§ **YOUR TASK**:
As you reproduce every line below, keep it exactly as written and leave out the images.

§ **DATASET EXCERPTS**:
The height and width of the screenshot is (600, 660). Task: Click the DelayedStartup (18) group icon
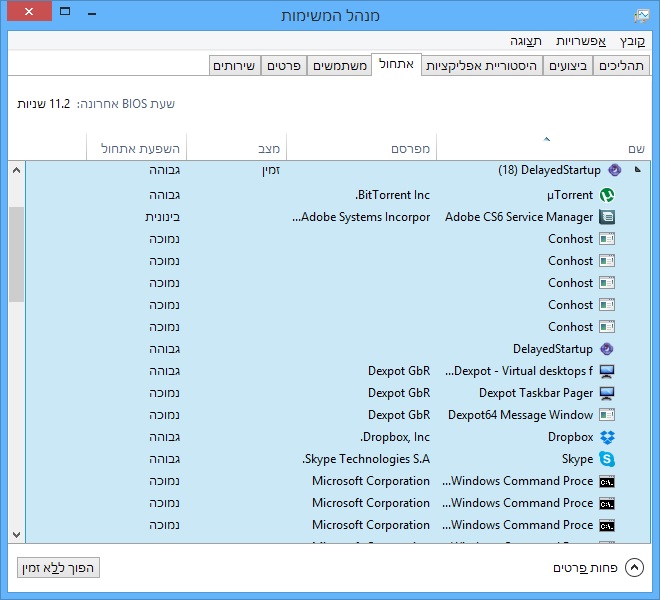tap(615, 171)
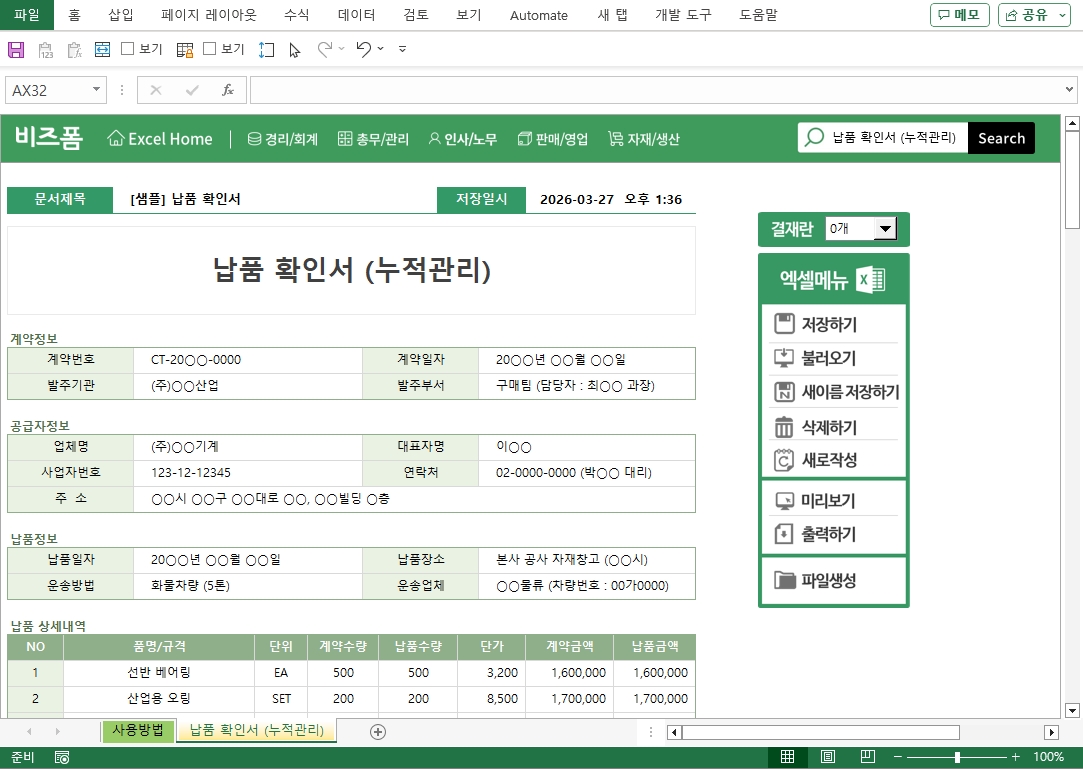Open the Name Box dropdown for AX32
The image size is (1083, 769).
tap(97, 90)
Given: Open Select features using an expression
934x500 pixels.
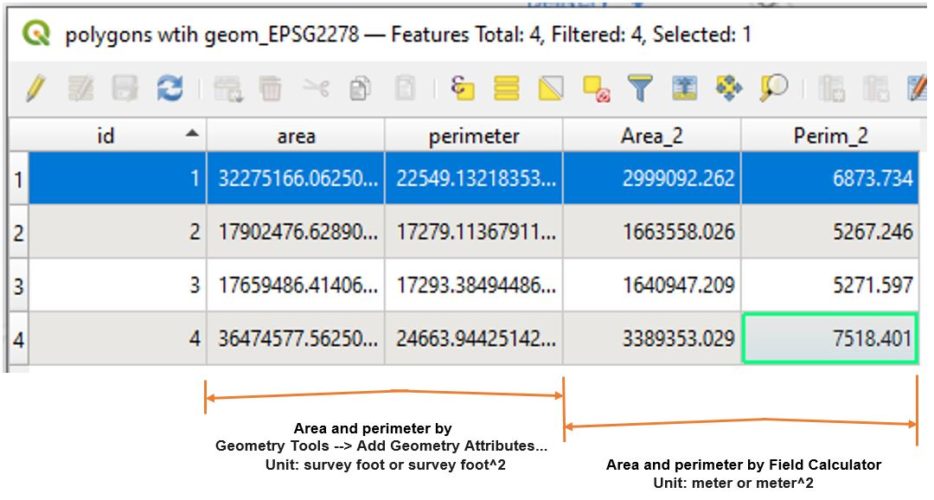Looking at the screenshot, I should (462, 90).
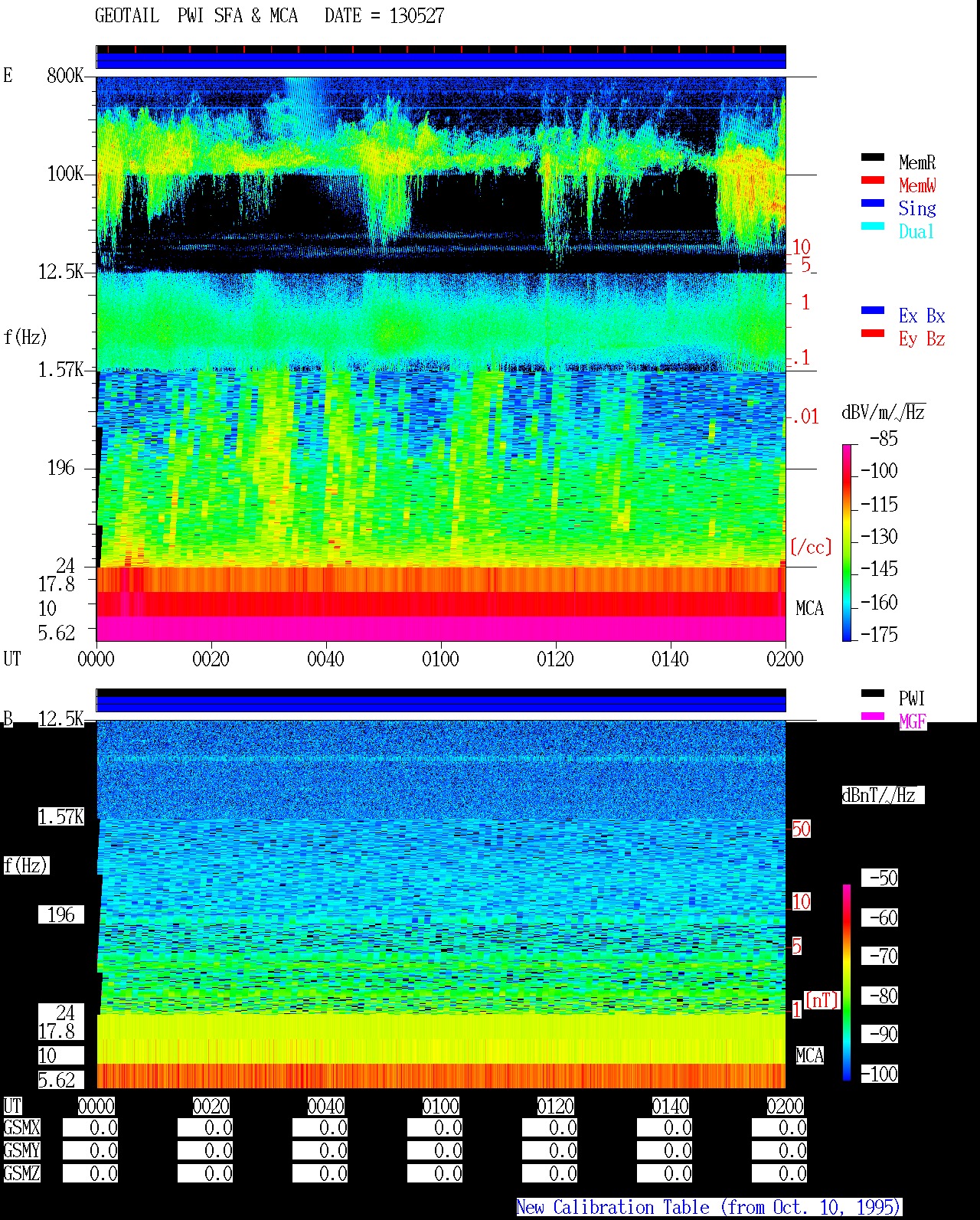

§ **RESPONSE BELOW**:
The height and width of the screenshot is (600, 660). Task: Click the DelayedStartup (18) group icon
tap(615, 171)
Open the Name Box dropdown for AX32
The image size is (1083, 769).
tap(97, 90)
Given: Open Select features using an expression
934x500 pixels.
Looking at the screenshot, I should (462, 90).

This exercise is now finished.